Шрифт:
Но в милиции, как показало время, оставались далеко не все воспитанники. Многие выбирали гражданские профессии, даже становились артистами. К таким профессиям у Коли способностей не было. Как раз настали времена больших чисток, скрытых врагов находили даже в органах, и Дерябин по комсомольскому набору попал в НКВД. Как писали тогда газеты – на передовую классовой борьбы, чем Николай очень гордился.
Правда, новые товарищи старались держаться от Коли на определенном расстоянии и считали его странноватым. Одна из причин, если не главная – Дерябин это знал, – заключалась в его патологической любви к чистоте. Вряд ли все те, с кем Николай разделял тяготы службы в органах государственной безопасности, прошли хоть малую долю того, что выпало ему. Ничего удивительного, пускай сколько угодно обсуждают, как он каждый день старательно скребет себя намыленной мочалкой и даже платит специально приходящей женщине – та ежедневно стирала ему белье, гладила, чистила форму и гражданскую одежду. Получив комнату в коммуналке, Дерябин своими руками драил в ней пол, а соседей, допускавших, по его словам, антисанитарию, грозился посадить. С ним не спорили: ничего другого от сотрудника органов ожидать не приходилось.
…Потому-то старший лейтенант НКВД Николай Дерябин оказался не готов не просто к плену. Резкое погружение в грязную и голодную лагерную жизнь вмиг пробудило в памяти все то, что он изо дня в день, из месяца в месяц, из года в год своей не такой уж долгой жизни старался по мере сил и возможностей подавить, забыть, выкинуть, вычеркнуть.

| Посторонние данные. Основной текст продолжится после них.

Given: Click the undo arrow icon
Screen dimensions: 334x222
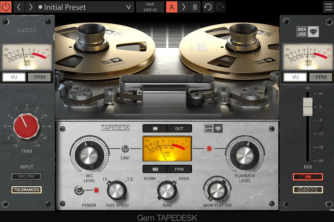Looking at the screenshot, I should (208, 7).
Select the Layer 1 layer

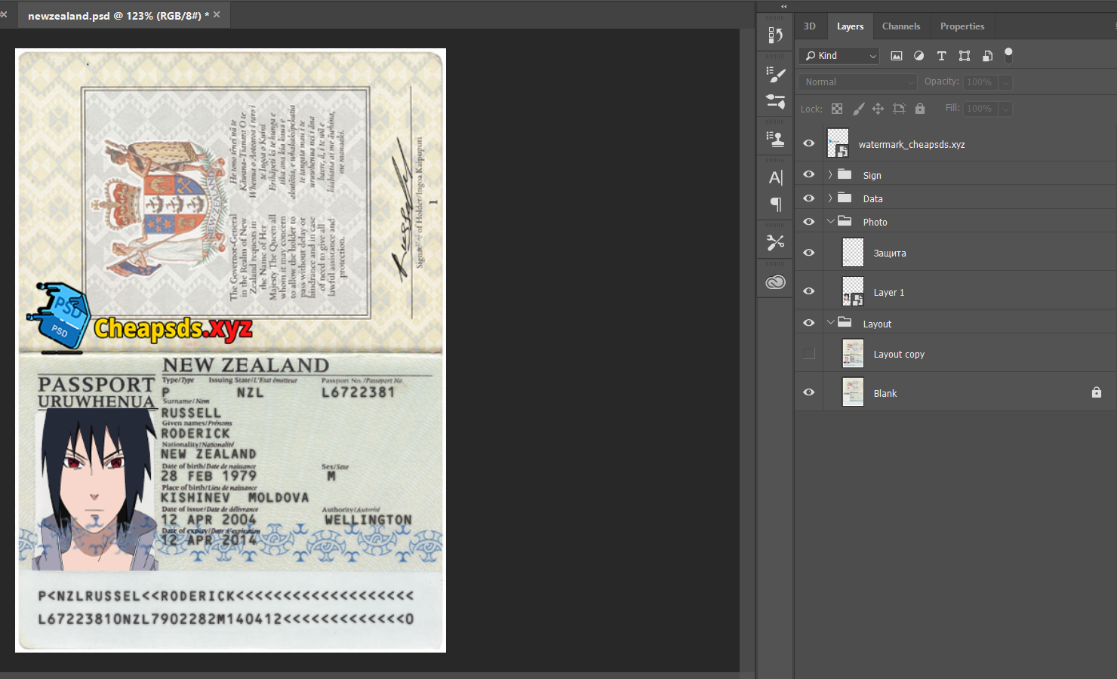point(888,292)
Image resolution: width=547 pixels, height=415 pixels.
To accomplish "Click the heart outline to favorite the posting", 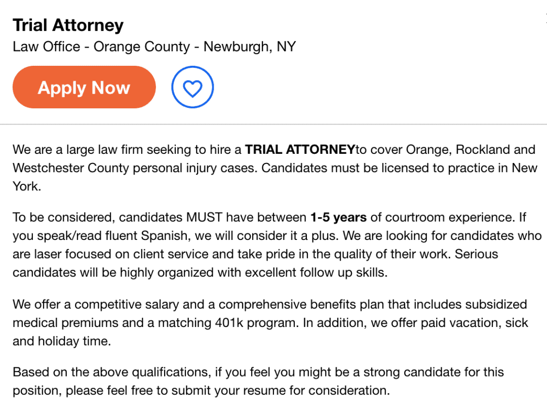I will click(x=192, y=87).
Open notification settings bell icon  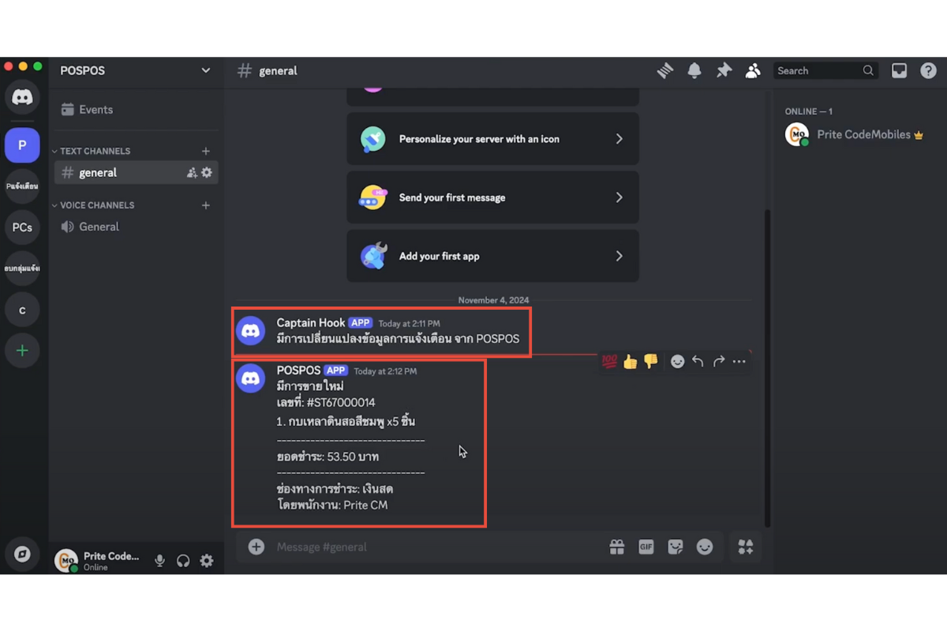694,71
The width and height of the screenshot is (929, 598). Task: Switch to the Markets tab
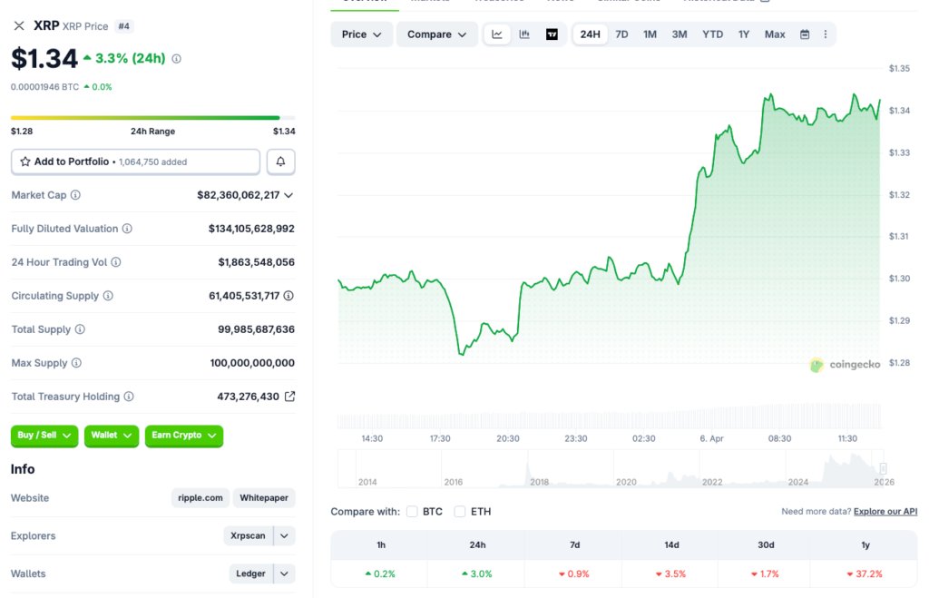429,2
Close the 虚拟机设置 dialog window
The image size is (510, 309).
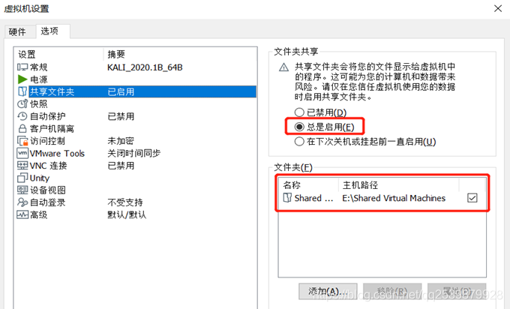point(498,8)
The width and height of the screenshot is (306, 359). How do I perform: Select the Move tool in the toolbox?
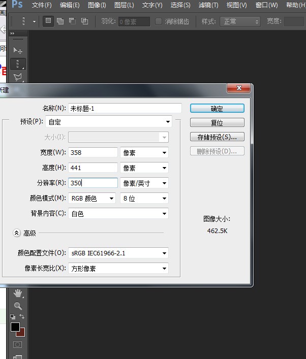click(18, 50)
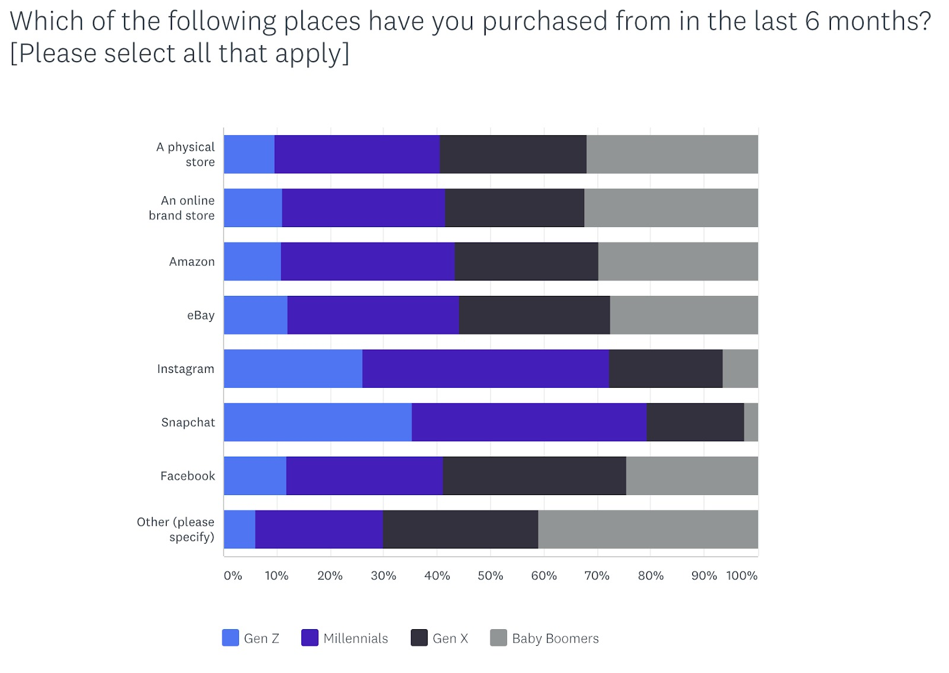Click the Gen X segment of eBay bar
The height and width of the screenshot is (673, 949).
pos(534,315)
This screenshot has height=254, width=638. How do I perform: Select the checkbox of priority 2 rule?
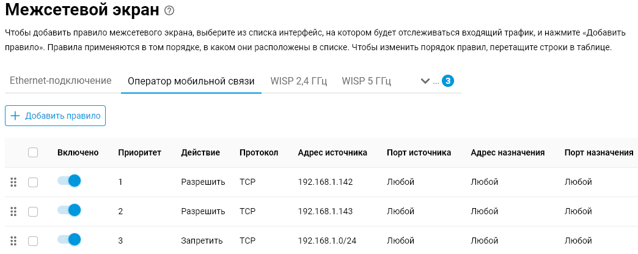click(x=33, y=211)

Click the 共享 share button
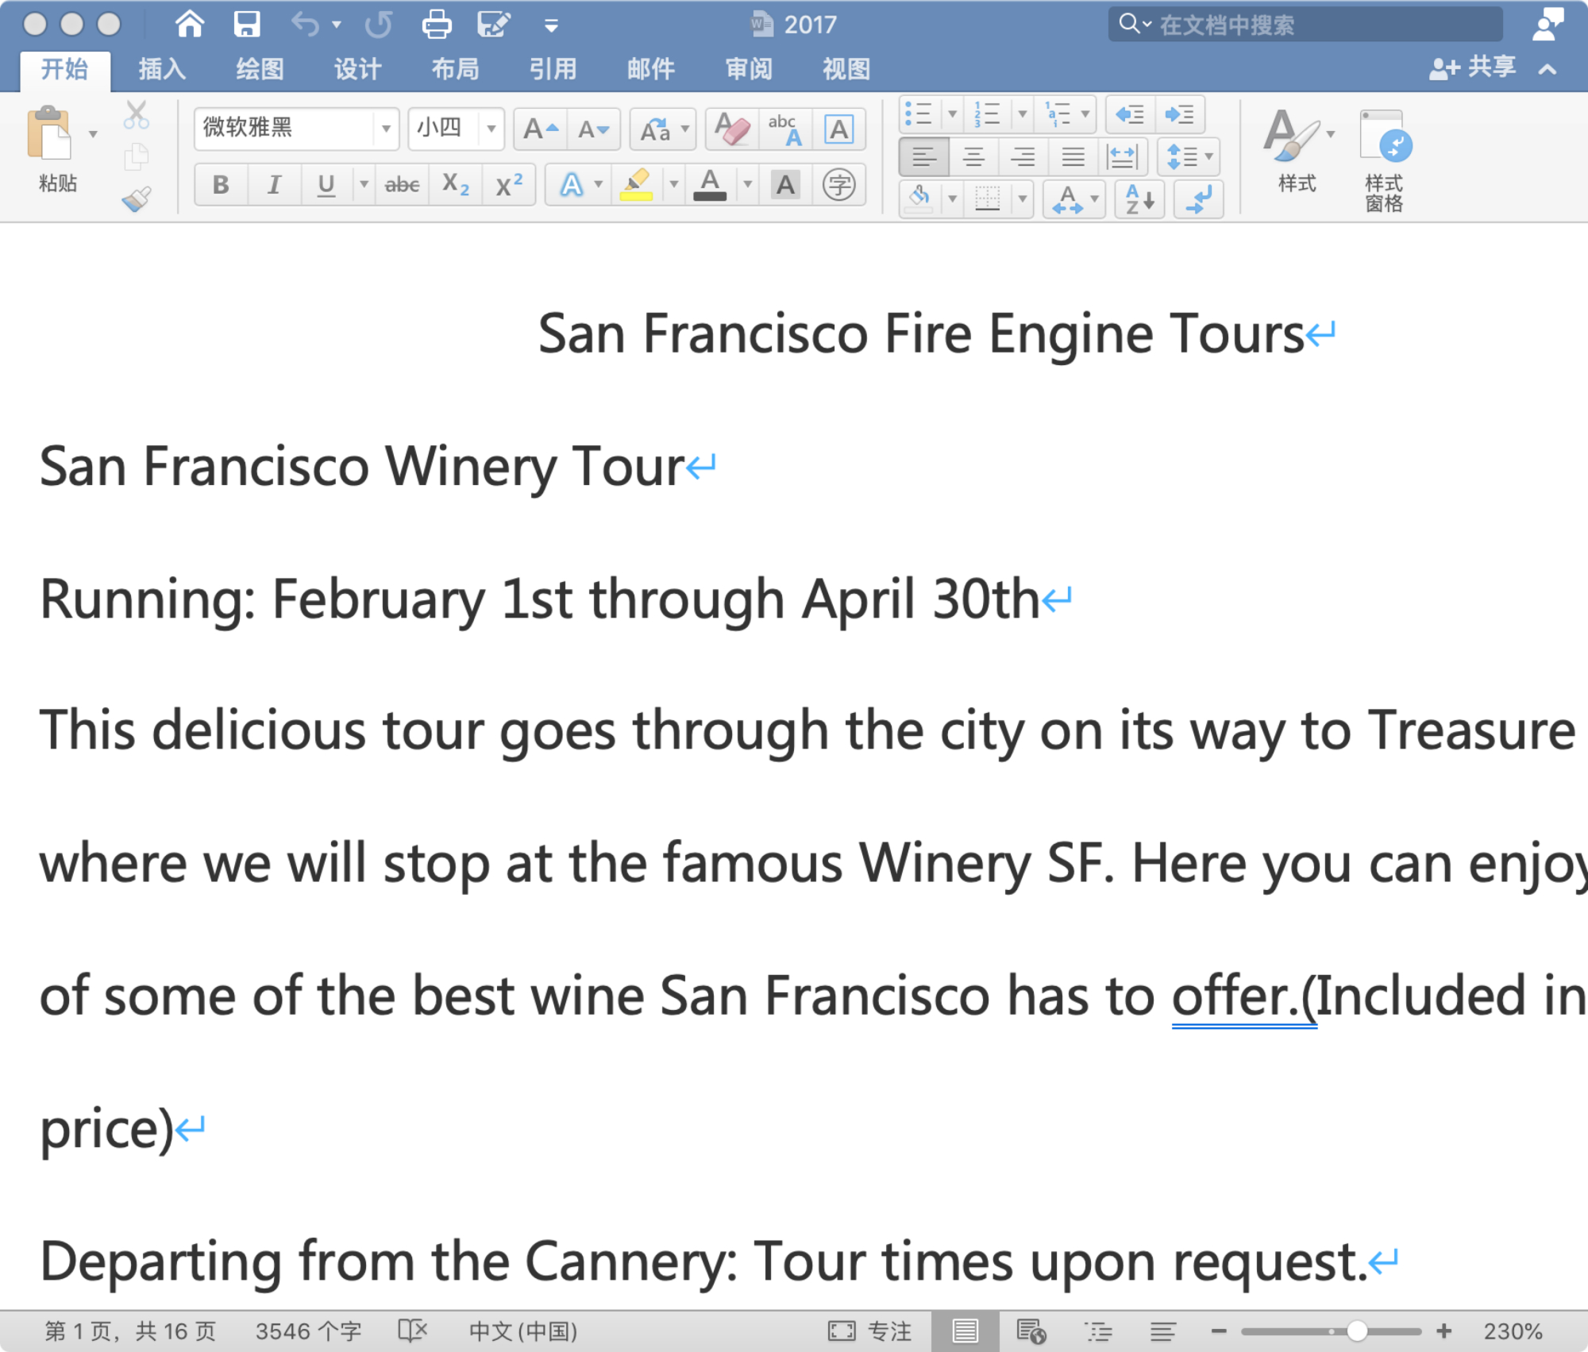click(1473, 68)

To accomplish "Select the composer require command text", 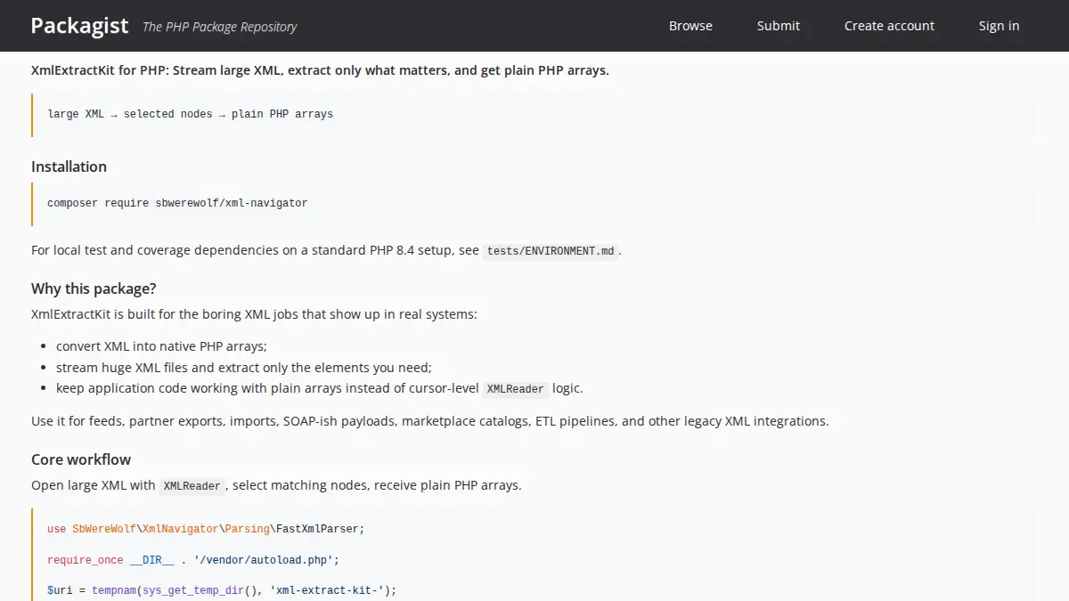I will [x=177, y=203].
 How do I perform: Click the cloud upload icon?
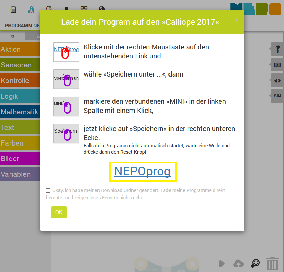[x=238, y=264]
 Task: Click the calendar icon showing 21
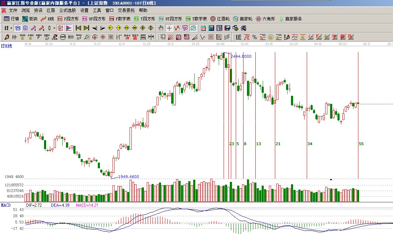pyautogui.click(x=203, y=28)
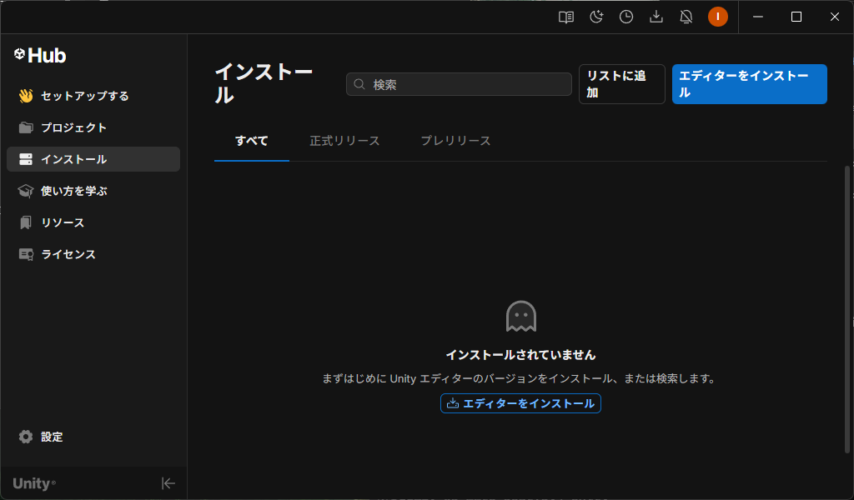Viewport: 854px width, 500px height.
Task: Collapse the sidebar with the arrow icon
Action: pyautogui.click(x=168, y=483)
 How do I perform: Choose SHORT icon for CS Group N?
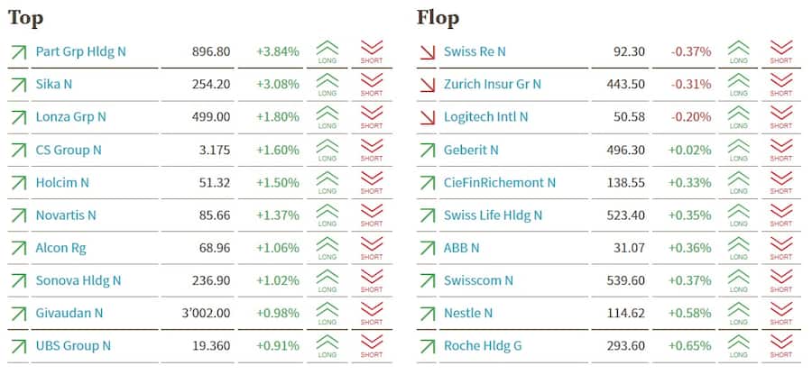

Внутри него все это время отчаянно боролись двое. Первый – тот, кто искренне считал плен предательством, а возможность работы на врага – изменой Родине. В своем, отдельно взятом случае, Николай готов был объяснить и даже оправдать пленение. Допускал: есть среди обитателей барака те, кого взяли по тому же нелепому стечению роковых обстоятельств, что и его самого. Только вот это не оправдывало согласия служить немцам и подчиняться предателям-полицаям за черпак вонючей баланды. Второй хотел есть и жить – именно в такой последовательности.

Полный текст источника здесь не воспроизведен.